「バレー部を辞めさせてください」
静寂な空気の中で場違いな発言が響き渡った。辞めるもなにもマネージャーである彼女は俺と同じ三年であり、決勝戦で敗れたことにより自動的に引退をしたのだから。引退したのに辞めたいなんて意味不明だ。
「こんな空気でわたしは引退したくないんです、」
ジャージで目をこすってそのまま飛び出した彼女を自然と追いかけたのは俺だけだった。体育館の裏で小さく丸まっていた姿を見てあれこれ考えてた言葉が一瞬にして吹き飛ぶ。あれ、俺、何を言おうとしたんだ、
「…飛雄くんだよね」
「…」
「ごめん、変なこと言って、空気悪くして」
「悪くなるもなにも最初からワリーよ………俺のせいで」
「飛雄くんのせいじゃないよ!」
新しいものに押し出されて溢れた涙が頬を伝っていた。それをまたごしごしとジャージでこするものだから薄く赤く残っていた。

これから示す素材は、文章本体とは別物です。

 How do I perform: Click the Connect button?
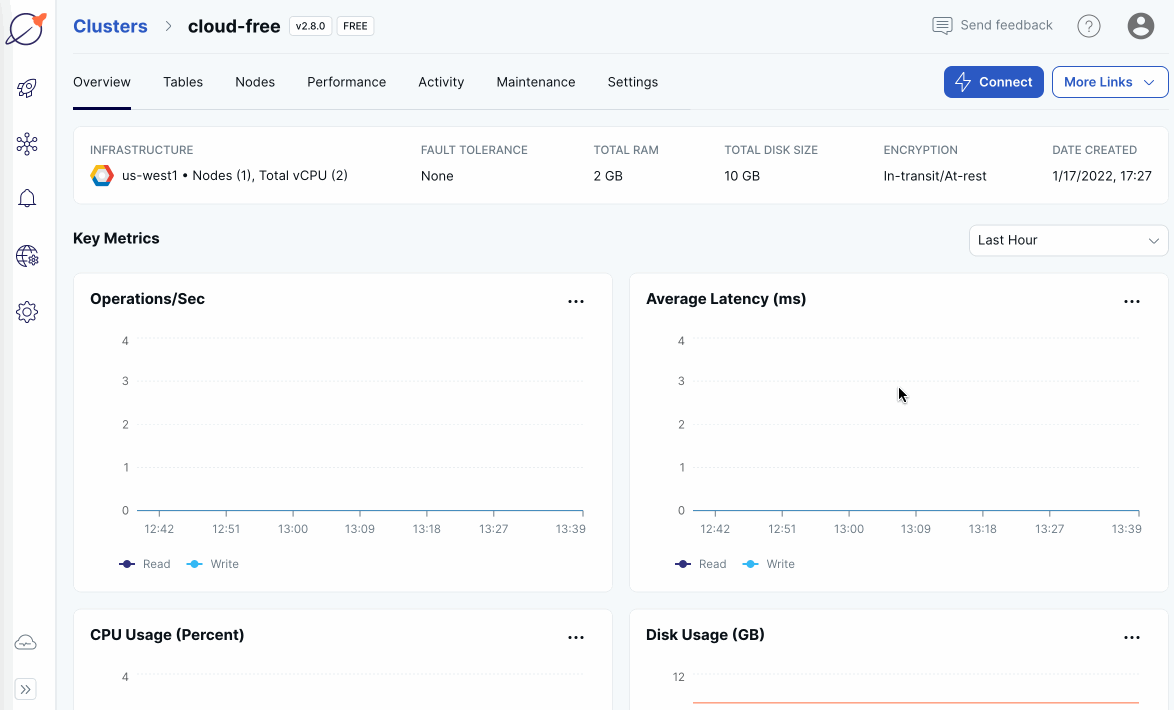(993, 82)
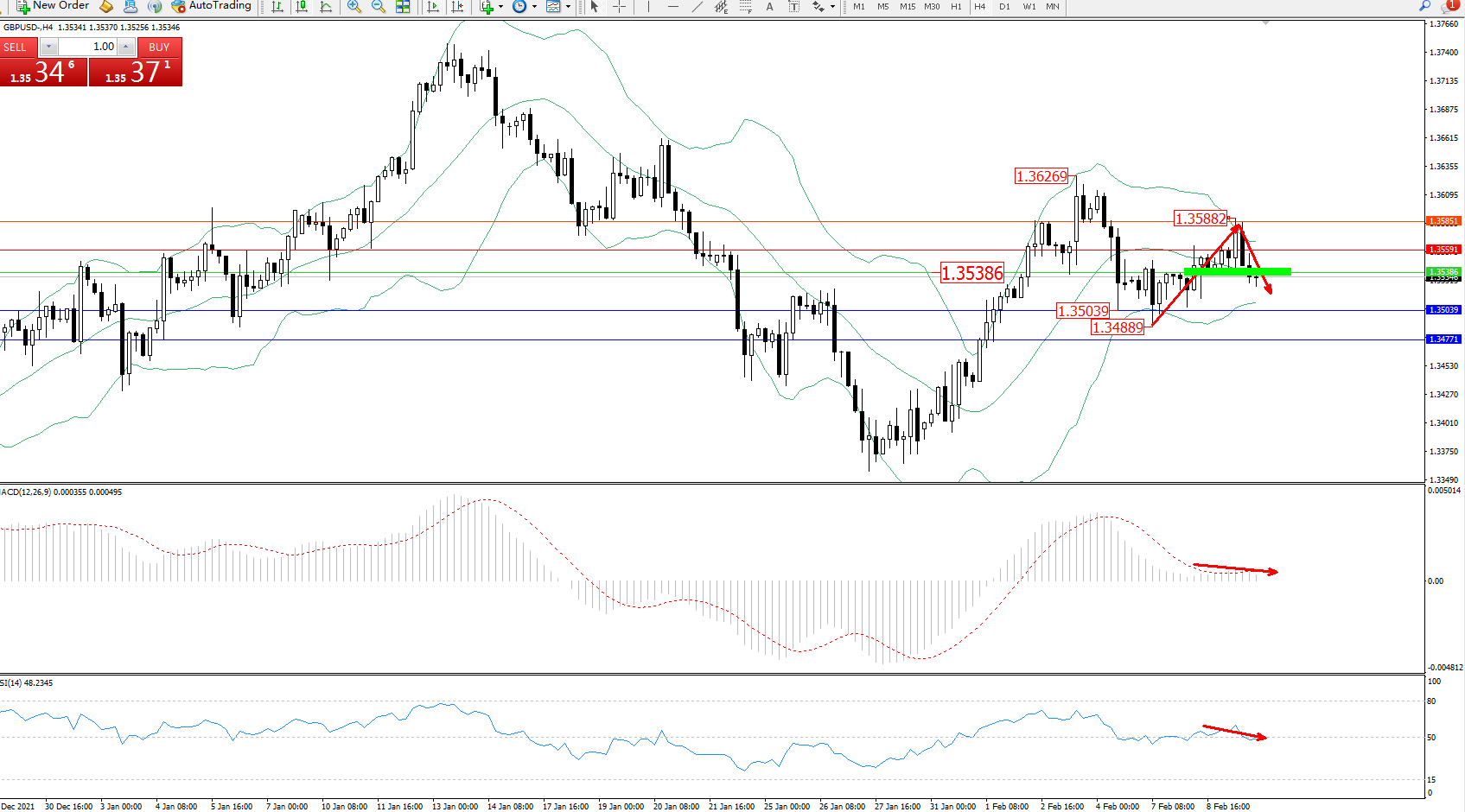Open the indicators list dropdown arrow
Viewport: 1465px width, 812px height.
pos(500,7)
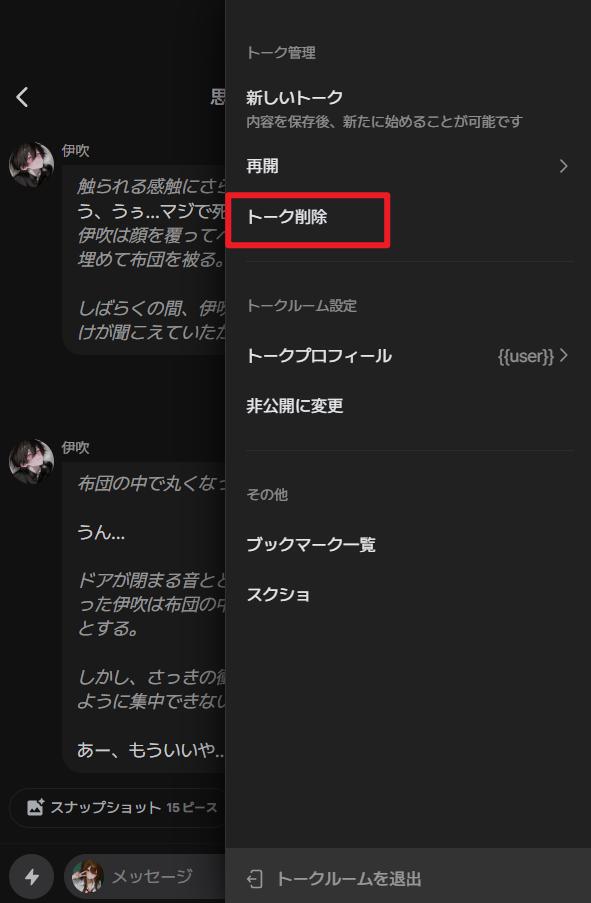591x903 pixels.
Task: Select 新しいトーク menu entry
Action: [x=408, y=108]
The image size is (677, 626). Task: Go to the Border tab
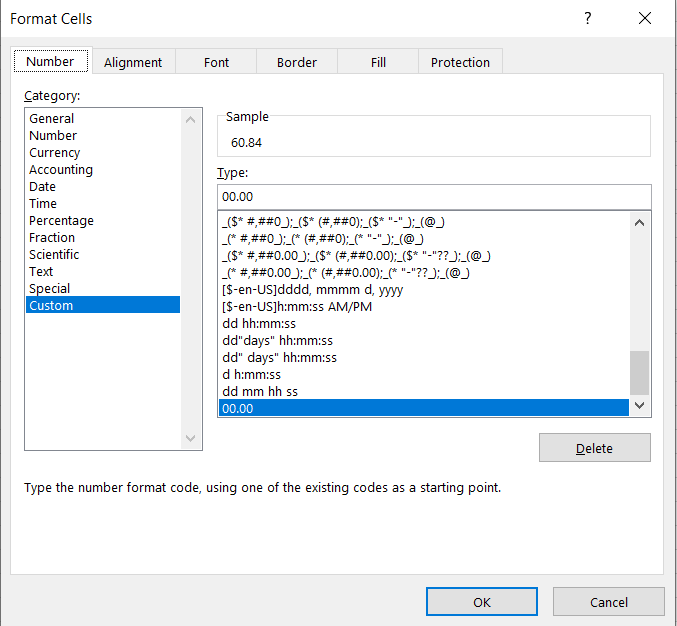click(297, 62)
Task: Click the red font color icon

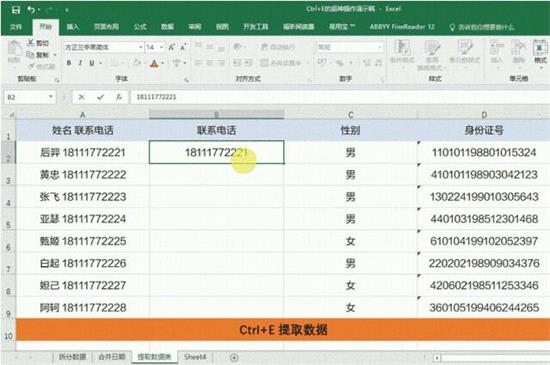Action: (x=154, y=63)
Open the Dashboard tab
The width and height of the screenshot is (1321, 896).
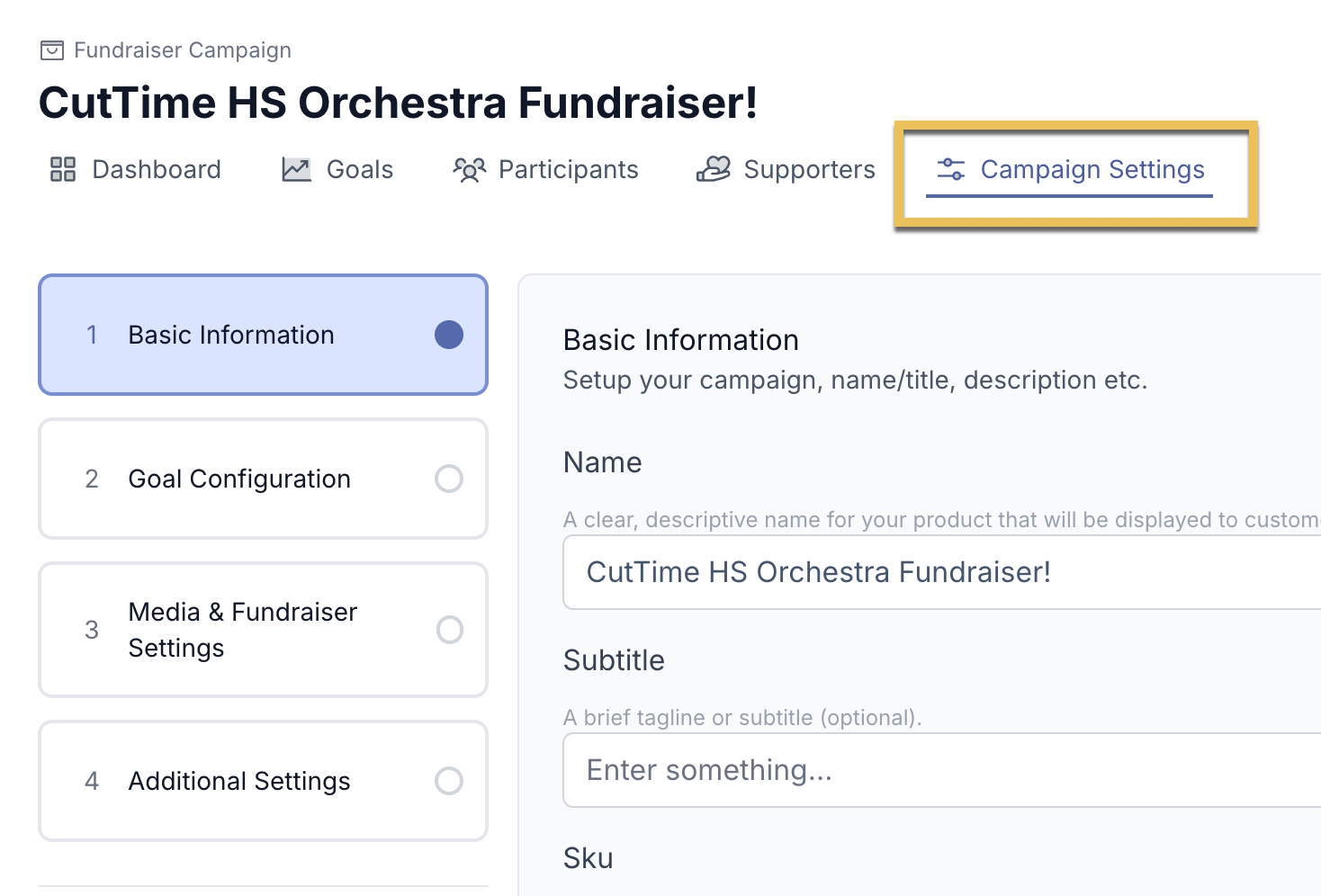[135, 169]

「飛雄くんのトスは、勝利への、執着で、なにも飛雄くんだけのせいじゃない。みんなどこか飛雄くんを天才だからって一線引いて、諦めてた。もちろん、飛雄くんも悪い、けど、トスをあげた先に、誰もいないなんて、ひどい」
ごしごし、もう、真っ赤だ。
「やめろよ、赤くなってるだろ」
「だって、タオル忘れたし」
「お前はさ何で泣いてんの。わけわかんねぇ」
「…悔しいからだよ。優勝、できなかった」
「…」
「あと、大好きな飛雄くんが、悲しい目にあったから」
「…は」
「…涙とまったから、帰ろ」
「は、お前、俺のこと好きなの」
「ちがうよ」
「はぁ?」
「大好きなんだよ。飛雄くんのこと」
笑いながら泣いているものだからまたこすらないように俺の胸に押し込めた。「わたしがプレイヤーなら飛雄くんをひとりにしないのに」なんて震える肩で言うから伝染して俺の肩も震えだした。お前がプレイヤーなら俺ホモになるじゃねぇかバカ。